The torment in his wrenching claim broke Starla’s reserve. She touched his shoulder, feeling shivers of reaction as she slowly rubbed the taut muscles of his arm. Another sharp crack and sizzle made him clutch at her, dragging her down across him. The threat of that sudden closeness eased with the evidence of his distress.
“I can see their faces.” He moaned in despair.
Carefully Starla fitted herself to his strong contours, encircling him with her embrace as she had her brother, when they were younger and he was troubled by fitful dreams.
“Close your eyes.”
He rolled toward her then and she held his dark head to her breast, blocking out the lightning dance with the wrap of her arms. His jerking breaths blew hot and uneven against the curve of her bosom, heating through thin silk, warming deeper with their erratic pattern of anguish. She pressed her cheek to the soft bristle of his hair and murmured, “It’s all right. Just close your eyes. It’ll all go away.”
She held him while the storm raged, absorbing the fierce shocks racking him with each loud percussion. Finally the roars ebbed to a gentle timpani, and his breathing slowed and deepened into restful slumber.
She should have returned to her room, but while giving him comfort, she’d begun to receive it in exchange.
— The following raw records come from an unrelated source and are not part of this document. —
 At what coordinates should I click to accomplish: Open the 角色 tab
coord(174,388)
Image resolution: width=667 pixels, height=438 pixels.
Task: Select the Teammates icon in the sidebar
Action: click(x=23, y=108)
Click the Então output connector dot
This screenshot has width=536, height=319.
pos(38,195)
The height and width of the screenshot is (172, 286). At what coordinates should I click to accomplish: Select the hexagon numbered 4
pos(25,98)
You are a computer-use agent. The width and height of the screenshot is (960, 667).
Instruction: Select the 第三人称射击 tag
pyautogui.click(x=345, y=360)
As her fingertips stroked from her husband’s brow to his stubbled jaw and back, she took a quiet pleasure in the repetitions. The cadence of his breathing, the steady throb of his pulse, calmed her spirit. The act of easing his demons helped quiet her own.
She thought of what he’d said, that their marriage was a partnership, like brother and sister, where each could depend on the other. For the next few hours, while rain tapped on the glass and Dodge slept in her arms, Starla let herself relax and enjoy the simple act of closeness without fear.
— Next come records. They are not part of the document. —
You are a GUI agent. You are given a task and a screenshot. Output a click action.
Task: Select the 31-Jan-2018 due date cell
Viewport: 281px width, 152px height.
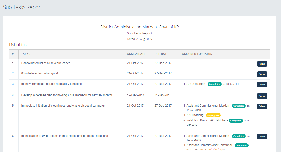click(163, 95)
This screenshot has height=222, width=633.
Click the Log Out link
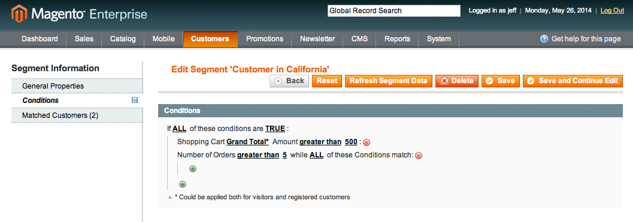(612, 11)
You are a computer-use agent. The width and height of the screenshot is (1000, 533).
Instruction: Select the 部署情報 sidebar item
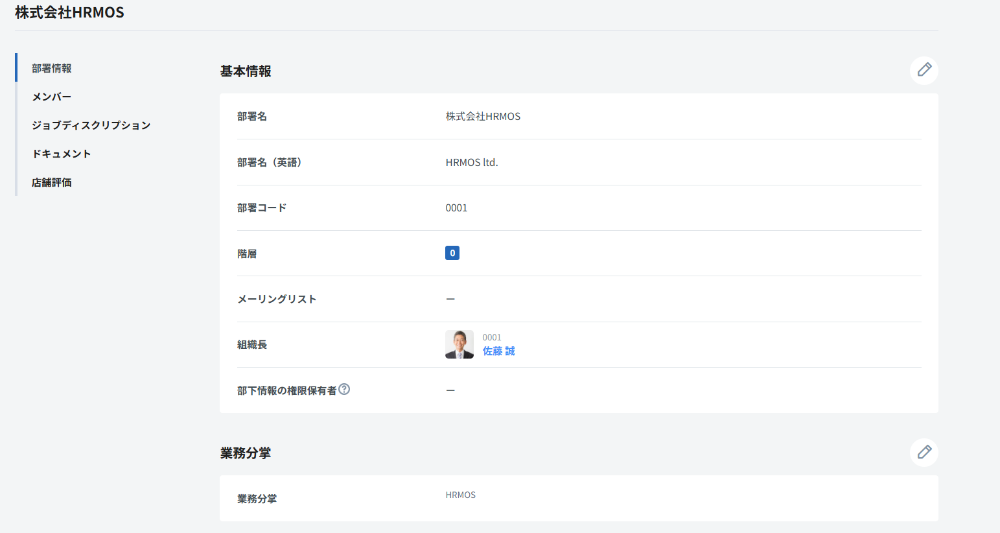click(x=52, y=68)
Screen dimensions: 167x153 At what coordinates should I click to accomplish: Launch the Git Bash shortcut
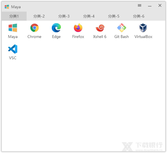(x=121, y=28)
Which perhaps was why, when she woke to the pastels of dawn with the feel of his kiss on her lips, she responded with a quiver of curiosity.
> In all her flirtations, in all her coy encouragements, never had she allowed the familiarity of a kiss. Just the thought of that grinding pressure mashing tender lips against her teeth, the slobbering aggression of a tongue thrusting down her throat, startled feelings of helplessness and invasion. It was a gesture of greedy domination that sickened her more than all but the most personal of exchanges, one she swore would always have to be taken from her, never given.
So why was she giving back to Hamilton Dodge as they lay side by side in the warm haven of his bed, when it was threat, not capitulation, that should have controlled her reactions?
He’d awakened to the unfamiliar delight of not being alone.
The realization that it was Starla sharing his sheets shocked him to his soul, until, with an embarrassing flush of memory, he recalled what had drawn her into his room. He hadn’t had that particular nightmare for a long while. It must have been the stale scent of blood in the bank, the frustration of his own helplessness, that had lured it back to taunt him.
Starla had come to comfort him and had stayed to console him.
Looking into her face scant inches away on his pillow, he was neither comforted nor consoled. A strange, shivery panic flooded through his chest and closed fistlike around his heart. A more primal heat scorched along his veins, trailing fire and longing, then stopped just short of full-blown passion. What stirred his emotions into a frenzy of need left his loins frustratingly unaffected.
Right now, it was for the best. He would never have dared touch the soft spill of her hair if not in complete control of his more basic responses. It wasn’t his intention to claim his bride with ungovernable lusts. He needed to win her with restrain and respect … and trust.
But wisdom couldn’t quite win out over the desperate desire to taste the soft mouth denied him before the judge … a quick taste to satisfy all that massed in complex yearning as her warm breath caressed the part of his lips.
Sweet. She tasted sweet as his every urgent dream, as tender as the uncertain sentiment unfurling in his heart as he lingered just a bit too long to savor the sensation.